Was Ron Stallworth really assigned to be David Duke’s bodyguard? According to the book, yes! More amazingly, he was assigned to keep an eye on Duke at the same time Chuck (Flip in the movie) was undercover as Ron. The part about a convict recognizing Flip-as-Ron, though, seems to have been an invention of the screenwriters.

Did Ron really take a picture with David Duke? Yep, while he was his bodyguard. The scene in “BlacKkKlansman” depicting one of the most awkward Polaroids in history happened almost exactly as it happens in Stallworth’s book. And he really did throw his arms around the shoulders of Duke and another Klansman just as Chuck took their picture. (Later, according to the book, Stallworth called Duke on the phone, again pretending to be white Klansman Ron Stallworth. Duke told him that his interaction with the black cop had been the only negative part of his trip to Colorado.)

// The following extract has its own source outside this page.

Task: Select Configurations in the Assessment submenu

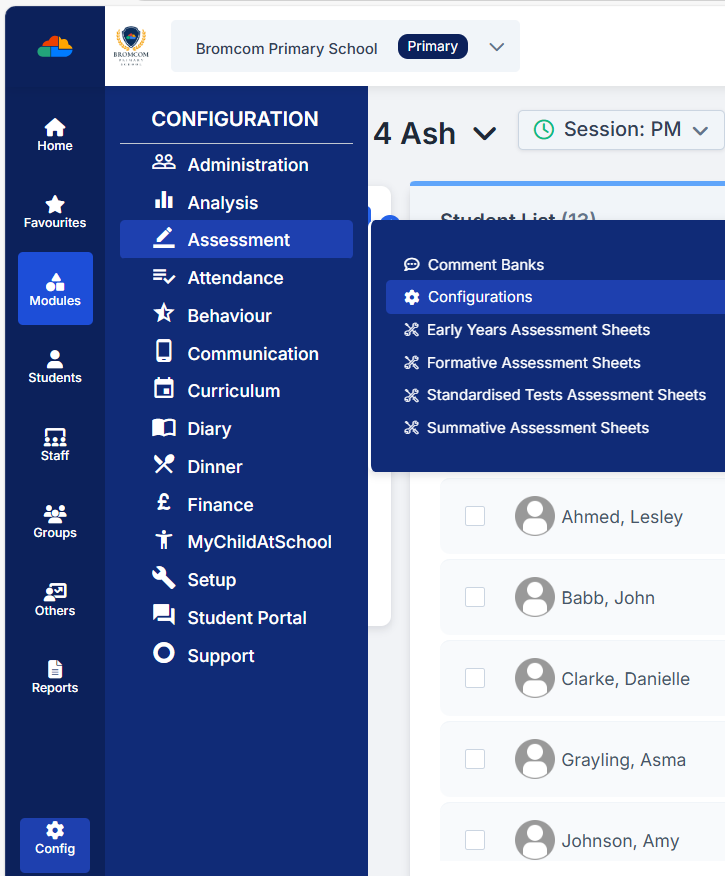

Were there really two men who worked at NORAD in the Klan? Horribly, yes! Stallworth writes in “Black Klansman” that on Jan. 14, 1979, he received a visit from two agents of the Peterson Air Force Base Office of Special Investigations. The OSI agents asked to see his “list of names of those Klan members with a military connection.” They read the list, then took Stallworth to the U.S.-Canadian North American Aerospace Defense Command, a top-security-clearance facility built to withstand a nuclear bomb — and responsible for protecting all of North America.

Stallworth says in the book that they drove him down a dark tunnel, where he again shared his list with a black, high-ranking deputy commander. It turned out, Stallworth wrote, that two men on his list of Klansmen were NORAD personnel with top security clearance. (What happened to them next is pretty hilarious — we really recommend reading the book.)

Did the Klan really watch “Birth of a Nation”? D.W. Griffith’s 1916 film, which portrays Klansmen as heroes, was such a hit that it helped revitalize the once-nearly extinct KKK. In a powerful, devastating sequence featuring Harry Belafonte, Lee explains how the film’s pro-Klan propaganda led to a rise of lynching in the South. Yes, Stallworth said Klansmen really did watch it during his investigation.

Did the explosion outside Patrice’s house really kill Klansmen? In the film, Connie (Ashlie Atkinson), wife of Felix (Jasper Paakkonen), tries to kill Patrice (Laura Harrier) by putting a bomb in her mailbox. When it won’t fit, she instead puts it under Patrice’s sweet red VW. Felix, Connie and even Patrice (sorry!) all appear to be inventions of the film, and Stallworth makes no mention of a bombing in “Black Klansman” like the one seen in “BlacKkKlansman.”

But: The book says one of the Klansmen Stallworth investigated, Chuck Howarth, was among 10 people arrested in May 1982 and accused of selling dynamite, blasting caps, fuses, and automatic weapons. “When a search warrant was executed at his business, investigators found KKK robes and literature,” Stallworth writes. The book says he turned out to be the apparent leader of the Klans of America. Stallworth believes he might have been able to stop Howarth’s rise if his real-life investigation wasn’t cut short — just like it was in the film.